Task prompt ->
Write out the material in full, matching each line exactly.

Listed entries ->
<<<<

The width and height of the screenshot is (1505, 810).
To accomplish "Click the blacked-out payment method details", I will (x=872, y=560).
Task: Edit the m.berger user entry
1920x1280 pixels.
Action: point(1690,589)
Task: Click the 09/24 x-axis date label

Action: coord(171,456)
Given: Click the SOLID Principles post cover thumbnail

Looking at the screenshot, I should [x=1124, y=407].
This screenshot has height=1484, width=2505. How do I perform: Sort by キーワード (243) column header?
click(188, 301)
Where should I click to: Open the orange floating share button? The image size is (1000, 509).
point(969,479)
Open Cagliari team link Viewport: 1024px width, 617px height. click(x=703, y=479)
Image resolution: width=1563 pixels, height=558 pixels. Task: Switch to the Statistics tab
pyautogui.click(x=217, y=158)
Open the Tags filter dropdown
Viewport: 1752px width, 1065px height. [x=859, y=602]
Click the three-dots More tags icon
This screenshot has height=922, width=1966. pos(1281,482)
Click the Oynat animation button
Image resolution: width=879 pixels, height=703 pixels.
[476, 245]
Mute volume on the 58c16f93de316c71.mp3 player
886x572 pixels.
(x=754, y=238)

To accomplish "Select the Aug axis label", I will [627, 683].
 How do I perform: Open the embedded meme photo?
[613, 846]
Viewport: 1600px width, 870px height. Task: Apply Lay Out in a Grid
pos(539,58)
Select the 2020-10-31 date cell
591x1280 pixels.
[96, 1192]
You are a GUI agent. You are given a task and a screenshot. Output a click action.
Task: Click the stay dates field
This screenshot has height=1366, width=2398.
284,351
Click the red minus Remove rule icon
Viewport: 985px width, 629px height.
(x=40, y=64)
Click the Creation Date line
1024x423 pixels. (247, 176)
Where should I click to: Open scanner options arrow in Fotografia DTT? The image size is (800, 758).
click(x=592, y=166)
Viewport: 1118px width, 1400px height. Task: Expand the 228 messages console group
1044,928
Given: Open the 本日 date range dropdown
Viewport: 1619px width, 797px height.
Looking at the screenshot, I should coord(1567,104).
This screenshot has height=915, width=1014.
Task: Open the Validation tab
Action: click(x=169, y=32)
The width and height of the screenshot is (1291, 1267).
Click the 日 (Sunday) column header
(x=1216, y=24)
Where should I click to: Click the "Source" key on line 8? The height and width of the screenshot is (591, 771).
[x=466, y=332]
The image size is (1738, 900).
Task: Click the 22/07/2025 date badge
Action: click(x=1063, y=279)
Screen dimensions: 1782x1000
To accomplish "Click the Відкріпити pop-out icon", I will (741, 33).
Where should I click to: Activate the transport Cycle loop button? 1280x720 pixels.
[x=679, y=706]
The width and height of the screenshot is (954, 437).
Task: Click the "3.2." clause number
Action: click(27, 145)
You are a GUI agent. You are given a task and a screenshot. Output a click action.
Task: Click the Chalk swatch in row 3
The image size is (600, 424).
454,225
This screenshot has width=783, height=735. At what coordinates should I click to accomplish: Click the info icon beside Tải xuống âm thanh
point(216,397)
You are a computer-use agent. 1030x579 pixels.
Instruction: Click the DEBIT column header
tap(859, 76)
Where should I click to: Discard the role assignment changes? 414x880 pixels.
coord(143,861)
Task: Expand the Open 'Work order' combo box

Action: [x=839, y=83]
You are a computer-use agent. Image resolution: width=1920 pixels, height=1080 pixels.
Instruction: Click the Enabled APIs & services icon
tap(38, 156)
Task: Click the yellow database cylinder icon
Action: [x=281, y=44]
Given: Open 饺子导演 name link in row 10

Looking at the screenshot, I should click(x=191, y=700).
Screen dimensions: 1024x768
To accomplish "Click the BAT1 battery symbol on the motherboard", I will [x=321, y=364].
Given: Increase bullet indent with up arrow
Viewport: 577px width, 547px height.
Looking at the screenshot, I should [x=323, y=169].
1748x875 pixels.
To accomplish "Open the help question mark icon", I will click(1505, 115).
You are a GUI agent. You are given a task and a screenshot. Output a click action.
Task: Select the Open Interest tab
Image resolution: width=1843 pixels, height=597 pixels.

>>>>

Result of this task ->
The width and height of the screenshot is (1505, 810).
To accomplish "Click the blacked-out payment method details", I will (x=872, y=560).
Task: Edit the m.berger user entry
1920x1280 pixels.
Action: point(1690,589)
Task: Click the 09/24 x-axis date label

Action: coord(171,456)
Given: Click the SOLID Principles post cover thumbnail

Looking at the screenshot, I should [x=1124, y=407].
This screenshot has height=1484, width=2505. How do I perform: Sort by キーワード (243) column header?
click(188, 301)
Where should I click to: Open the orange floating share button? The image size is (1000, 509).
point(969,479)
Open Cagliari team link Viewport: 1024px width, 617px height. click(x=703, y=479)
Image resolution: width=1563 pixels, height=558 pixels. Task: Switch to the Statistics tab
pyautogui.click(x=217, y=158)
Open the Tags filter dropdown
Viewport: 1752px width, 1065px height. [x=859, y=602]
Click the three-dots More tags icon
This screenshot has height=922, width=1966. pos(1281,482)
Click the Oynat animation button
Image resolution: width=879 pixels, height=703 pixels.
[476, 245]
Mute volume on the 58c16f93de316c71.mp3 player
886x572 pixels.
(x=754, y=238)

To accomplish "Select the Aug axis label", I will [627, 683].
 How do I perform: Open the embedded meme photo?
[613, 846]
Viewport: 1600px width, 870px height. Task: Apply Lay Out in a Grid
pos(539,58)
Select the 2020-10-31 date cell
591x1280 pixels.
[96, 1192]
You are a GUI agent. You are given a task and a screenshot. Output a click action.
Task: Click the stay dates field
This screenshot has height=1366, width=2398.
284,351
Click the red minus Remove rule icon
Viewport: 985px width, 629px height.
(x=40, y=64)
Click the Creation Date line
1024x423 pixels. (247, 176)
Where should I click to: Open scanner options arrow in Fotografia DTT? The image size is (800, 758).
click(x=592, y=166)
Viewport: 1118px width, 1400px height. Task: Expand the 228 messages console group
1044,928
Given: Open the 本日 date range dropdown
Viewport: 1619px width, 797px height.
Looking at the screenshot, I should coord(1567,104).
This screenshot has height=915, width=1014.
Task: Open the Validation tab
Action: click(x=169, y=32)
The width and height of the screenshot is (1291, 1267).
Click the 日 (Sunday) column header
(x=1216, y=24)
Where should I click to: Click the "Source" key on line 8? The height and width of the screenshot is (591, 771).
[x=466, y=332]
The image size is (1738, 900).
Task: Click the 22/07/2025 date badge
Action: click(x=1063, y=279)
Screen dimensions: 1782x1000
To accomplish "Click the Відкріпити pop-out icon", I will (741, 33).
Where should I click to: Activate the transport Cycle loop button? 1280x720 pixels.
[x=679, y=706]
The width and height of the screenshot is (954, 437).
Task: Click the "3.2." clause number
Action: click(27, 145)
You are a GUI agent. You are given a task and a screenshot. Output a click action.
Task: Click the Chalk swatch in row 3
The image size is (600, 424).
454,225
This screenshot has width=783, height=735. At what coordinates should I click to accomplish: Click the info icon beside Tải xuống âm thanh
point(216,397)
You are a computer-use agent. 1030x579 pixels.
Instruction: Click the DEBIT column header
tap(859, 76)
Where should I click to: Discard the role assignment changes? 414x880 pixels.
coord(143,861)
Task: Expand the Open 'Work order' combo box

Action: [x=839, y=83]
You are a computer-use agent. Image resolution: width=1920 pixels, height=1080 pixels.
Instruction: Click the Enabled APIs & services icon
tap(38, 156)
Task: Click the yellow database cylinder icon
Action: [x=281, y=44]
Given: Open 饺子导演 name link in row 10

Looking at the screenshot, I should click(x=191, y=700).
Screen dimensions: 1024x768
To accomplish "Click the BAT1 battery symbol on the motherboard", I will [x=321, y=364].
Given: Increase bullet indent with up arrow
Viewport: 577px width, 547px height.
Looking at the screenshot, I should [x=323, y=169].
1748x875 pixels.
To accomplish "Open the help question mark icon", I will click(1505, 115).
You are a GUI agent. You are given a task and a screenshot. Output a click action.
Task: Select the Open Interest tab
Image resolution: width=1843 pixels, height=597 pixels.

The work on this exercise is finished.